### Text extract
HP-65 – Testing Subroutines

An emulator is supposed to mimic the behaviour of the real thing. It should do the same things, in the same way and give the same outcomes. But sometimes they don’t quite match.

Of course, there are some cases where they can’t: a software emulation of a hardware calculator is never going to weigh the same as the real thing.

There are other cases where an emulator gets close; but is not quite there. Those are either reasonable approximations or bugs – and which of those it is can depend on your perspective. It may also depend on what you are trying to do with the emulation.

Having a HP-65 emulator that runs most of the HP-65 programs is fine for most of its users. If you are looking at a deeper level, at how the calculator does what it does, the emulation needs to be a bit closer. It needs to match the peculiarities, or "personality" of the actual device.

Why did I say, "most of the programs"?

That’s because most people don’t write programs that rely on unusual behaviour of a calculator. Programmers tend, from the outset or after some bad experiences, to write defensively. They make minimal assumptions so there is the least chance of bugs. They stay away from "edge conditions".

Given that, most HP-65 emulators should work with most HP-65 programs.

Here’s where they don’t.

The HP-65 Owners Handbook, on page 79, covers how subroutines work. The explanation is pretty straight forward and it is consistent with how they work everywhere else too. So long as you stay within the boundaries of what the calculator can do, it does what we expect.

You start a main program. It gets to a point where it goes off and calculates something. It then comes back and continues along with the main program. All is well.

### Exercise task
In the HP-65 subroutine text, on which page of the HP-65 Owners Handbook are subroutines covered?

### Dataset content
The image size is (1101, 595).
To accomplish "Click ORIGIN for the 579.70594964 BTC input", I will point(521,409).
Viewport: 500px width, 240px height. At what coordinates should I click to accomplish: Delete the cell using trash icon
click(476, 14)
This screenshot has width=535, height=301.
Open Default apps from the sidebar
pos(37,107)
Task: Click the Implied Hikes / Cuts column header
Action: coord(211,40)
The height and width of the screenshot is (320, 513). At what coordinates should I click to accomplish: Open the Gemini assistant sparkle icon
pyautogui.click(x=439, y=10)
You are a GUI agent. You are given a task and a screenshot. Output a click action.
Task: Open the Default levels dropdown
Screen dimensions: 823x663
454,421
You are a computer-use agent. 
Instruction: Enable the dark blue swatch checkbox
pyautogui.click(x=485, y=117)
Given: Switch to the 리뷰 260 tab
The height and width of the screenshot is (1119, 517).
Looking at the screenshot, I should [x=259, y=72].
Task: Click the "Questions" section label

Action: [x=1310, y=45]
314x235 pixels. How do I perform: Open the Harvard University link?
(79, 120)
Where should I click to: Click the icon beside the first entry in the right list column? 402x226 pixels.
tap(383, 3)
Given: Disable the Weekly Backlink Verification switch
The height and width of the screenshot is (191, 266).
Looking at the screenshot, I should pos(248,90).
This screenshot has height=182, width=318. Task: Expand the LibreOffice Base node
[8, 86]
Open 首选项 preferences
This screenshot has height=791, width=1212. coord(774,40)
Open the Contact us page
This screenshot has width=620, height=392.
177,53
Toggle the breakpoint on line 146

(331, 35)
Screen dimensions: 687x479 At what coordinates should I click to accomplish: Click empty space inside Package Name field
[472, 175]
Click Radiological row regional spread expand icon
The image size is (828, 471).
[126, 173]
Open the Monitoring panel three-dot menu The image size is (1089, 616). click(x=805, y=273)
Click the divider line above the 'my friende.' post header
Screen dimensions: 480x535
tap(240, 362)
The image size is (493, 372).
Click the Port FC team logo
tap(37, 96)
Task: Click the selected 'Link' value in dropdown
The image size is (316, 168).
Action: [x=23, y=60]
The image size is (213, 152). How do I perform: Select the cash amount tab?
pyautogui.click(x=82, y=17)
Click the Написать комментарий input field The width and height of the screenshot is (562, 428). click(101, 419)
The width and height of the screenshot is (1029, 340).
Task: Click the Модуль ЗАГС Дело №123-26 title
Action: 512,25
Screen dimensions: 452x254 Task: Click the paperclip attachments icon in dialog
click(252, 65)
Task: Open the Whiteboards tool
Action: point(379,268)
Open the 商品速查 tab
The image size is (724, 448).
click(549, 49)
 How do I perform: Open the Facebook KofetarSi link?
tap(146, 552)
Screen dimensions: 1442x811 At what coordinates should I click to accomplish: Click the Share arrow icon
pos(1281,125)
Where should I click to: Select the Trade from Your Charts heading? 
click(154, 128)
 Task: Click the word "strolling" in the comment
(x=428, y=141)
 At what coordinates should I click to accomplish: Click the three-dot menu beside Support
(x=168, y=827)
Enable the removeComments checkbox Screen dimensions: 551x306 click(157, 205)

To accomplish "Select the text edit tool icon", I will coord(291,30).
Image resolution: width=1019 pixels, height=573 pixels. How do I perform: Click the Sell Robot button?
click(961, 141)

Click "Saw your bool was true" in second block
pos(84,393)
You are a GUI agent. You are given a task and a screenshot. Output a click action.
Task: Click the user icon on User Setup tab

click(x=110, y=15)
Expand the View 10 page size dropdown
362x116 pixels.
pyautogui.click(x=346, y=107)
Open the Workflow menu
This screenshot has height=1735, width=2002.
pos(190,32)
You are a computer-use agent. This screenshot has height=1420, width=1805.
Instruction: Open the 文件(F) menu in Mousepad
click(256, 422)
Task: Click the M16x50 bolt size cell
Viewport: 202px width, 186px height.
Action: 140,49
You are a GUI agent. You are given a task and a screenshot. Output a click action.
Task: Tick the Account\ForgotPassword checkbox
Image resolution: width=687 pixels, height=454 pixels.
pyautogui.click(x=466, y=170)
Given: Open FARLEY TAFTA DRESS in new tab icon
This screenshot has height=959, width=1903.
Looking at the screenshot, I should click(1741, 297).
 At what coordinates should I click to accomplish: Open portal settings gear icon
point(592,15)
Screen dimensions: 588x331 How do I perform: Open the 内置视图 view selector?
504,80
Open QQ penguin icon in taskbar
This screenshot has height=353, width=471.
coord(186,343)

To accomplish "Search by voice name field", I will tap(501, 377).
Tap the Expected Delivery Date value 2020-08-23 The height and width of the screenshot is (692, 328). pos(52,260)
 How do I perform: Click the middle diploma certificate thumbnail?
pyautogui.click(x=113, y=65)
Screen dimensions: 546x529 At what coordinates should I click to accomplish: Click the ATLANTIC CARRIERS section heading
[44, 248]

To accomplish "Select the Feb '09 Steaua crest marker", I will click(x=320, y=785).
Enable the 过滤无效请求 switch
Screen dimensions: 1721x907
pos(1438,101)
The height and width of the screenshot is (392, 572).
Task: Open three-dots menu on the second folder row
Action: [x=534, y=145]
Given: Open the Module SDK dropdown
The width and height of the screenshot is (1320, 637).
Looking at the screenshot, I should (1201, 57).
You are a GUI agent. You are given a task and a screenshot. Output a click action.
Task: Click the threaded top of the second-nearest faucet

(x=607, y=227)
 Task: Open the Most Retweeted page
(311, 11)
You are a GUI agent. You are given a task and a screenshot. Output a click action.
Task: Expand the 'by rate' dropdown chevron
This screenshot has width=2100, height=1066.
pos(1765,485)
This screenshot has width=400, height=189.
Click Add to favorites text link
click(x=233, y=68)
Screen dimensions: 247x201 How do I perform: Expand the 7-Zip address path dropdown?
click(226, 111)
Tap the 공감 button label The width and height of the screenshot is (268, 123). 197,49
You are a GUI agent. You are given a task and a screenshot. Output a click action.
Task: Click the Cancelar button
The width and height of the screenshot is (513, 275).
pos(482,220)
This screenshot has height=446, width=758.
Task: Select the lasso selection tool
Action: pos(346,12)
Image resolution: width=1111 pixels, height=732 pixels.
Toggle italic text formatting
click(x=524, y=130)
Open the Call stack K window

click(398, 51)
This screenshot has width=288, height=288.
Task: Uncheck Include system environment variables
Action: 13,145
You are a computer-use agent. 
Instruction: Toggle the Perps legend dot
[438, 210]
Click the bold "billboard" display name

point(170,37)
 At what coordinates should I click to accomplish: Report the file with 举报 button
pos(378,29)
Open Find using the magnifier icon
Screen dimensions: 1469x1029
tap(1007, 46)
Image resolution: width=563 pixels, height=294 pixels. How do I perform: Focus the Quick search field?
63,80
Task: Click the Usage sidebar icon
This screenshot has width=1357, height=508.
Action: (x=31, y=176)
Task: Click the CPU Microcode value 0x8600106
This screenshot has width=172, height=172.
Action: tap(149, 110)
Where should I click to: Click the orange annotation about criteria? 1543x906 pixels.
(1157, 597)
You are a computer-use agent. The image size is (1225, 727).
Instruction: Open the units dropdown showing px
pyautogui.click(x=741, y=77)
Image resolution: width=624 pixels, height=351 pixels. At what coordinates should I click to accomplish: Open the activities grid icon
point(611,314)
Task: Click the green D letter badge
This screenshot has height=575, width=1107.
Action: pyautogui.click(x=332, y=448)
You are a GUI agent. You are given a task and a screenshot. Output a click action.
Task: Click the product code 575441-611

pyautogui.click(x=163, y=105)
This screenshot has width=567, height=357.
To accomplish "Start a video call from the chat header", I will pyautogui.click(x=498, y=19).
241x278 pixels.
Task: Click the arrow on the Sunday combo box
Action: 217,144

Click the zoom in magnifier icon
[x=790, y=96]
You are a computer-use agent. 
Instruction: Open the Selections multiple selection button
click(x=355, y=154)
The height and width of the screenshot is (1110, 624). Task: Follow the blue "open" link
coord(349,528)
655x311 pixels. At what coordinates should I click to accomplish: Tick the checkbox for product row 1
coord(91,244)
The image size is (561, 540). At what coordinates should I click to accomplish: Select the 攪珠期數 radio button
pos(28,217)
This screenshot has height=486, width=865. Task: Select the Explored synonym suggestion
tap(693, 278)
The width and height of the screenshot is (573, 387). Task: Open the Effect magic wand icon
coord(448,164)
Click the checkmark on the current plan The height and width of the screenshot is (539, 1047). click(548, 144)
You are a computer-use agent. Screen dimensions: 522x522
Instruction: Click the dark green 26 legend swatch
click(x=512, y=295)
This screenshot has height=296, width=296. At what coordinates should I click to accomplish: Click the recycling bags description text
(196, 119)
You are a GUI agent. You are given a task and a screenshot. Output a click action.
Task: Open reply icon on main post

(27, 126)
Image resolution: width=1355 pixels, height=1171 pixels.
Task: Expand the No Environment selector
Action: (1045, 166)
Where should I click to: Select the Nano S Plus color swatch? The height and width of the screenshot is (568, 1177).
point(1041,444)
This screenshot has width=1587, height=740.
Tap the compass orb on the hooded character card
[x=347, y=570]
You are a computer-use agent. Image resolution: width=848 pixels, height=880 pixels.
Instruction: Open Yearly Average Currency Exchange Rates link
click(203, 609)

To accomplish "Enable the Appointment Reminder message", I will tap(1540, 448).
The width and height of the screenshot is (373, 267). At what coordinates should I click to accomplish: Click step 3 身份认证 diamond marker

### Solved exercise
Page 79